External insulation of reinforced concrete slabs with polymeric materials is used on flat roofs and exploited attics. The “pie” on the roof is formed as follows:
- The prepared surface is covered with a vapor barrier film in accordance with all the rules.
- Polystyrene foam is tightly placed on top, fixed to the ceiling.
- A cement screed is poured, playing the role of waterproofing and a solid foundation, so that you can walk on the roof.
- A surfaced waterproofing with roofing felt with flycars is arranged to remove air and water vapor from under the “pie”.
Of course, you can insulate reinforced concrete with mineral wool from the inside, and the floor of the log house with polystyrene foam. Then take additional measures: isolate the mineral wool very carefully from the room, and blow foam between the polymer and the wood - it lets air through and prevents rotting.

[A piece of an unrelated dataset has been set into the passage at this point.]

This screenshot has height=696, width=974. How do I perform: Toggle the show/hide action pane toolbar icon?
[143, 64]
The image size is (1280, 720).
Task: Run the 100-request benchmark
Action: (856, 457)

Finally about filling the attic
The use of bulk materials is the simplest option for insulating the ceiling of a country house, although not the most effective. Thermal insulation is made on top of the floor in various ways:
- The space between the beams is covered with expanded clay, sawdust or vermiculite gravel at the highest possible height. The flooring boards are laid on top.
- Chips and sawdust are mixed with pre-soaked clay. The solution fills the space between the lags.
- A screed of sawdust is arranged - the waste is mixed with cement and sand in a ratio of 5: 1: 1.
If you have a screw concrete mixer at your disposal, you can prepare a more modern insulation for the ceiling - polystyrene concrete. A cement-sand mortar is mixed with polystyrene balls and laid on a ceiling with a layer of 200-300 mm. It is not necessary to lay the flooring - the monolith has sufficient strength.
Note. There was a mistake in the video - there is no need to lay the film under bulk materials. Water vapor (especially in the bath) should freely go out through expanded clay or sawdust concrete to the outside, and the tree should dry thoroughly.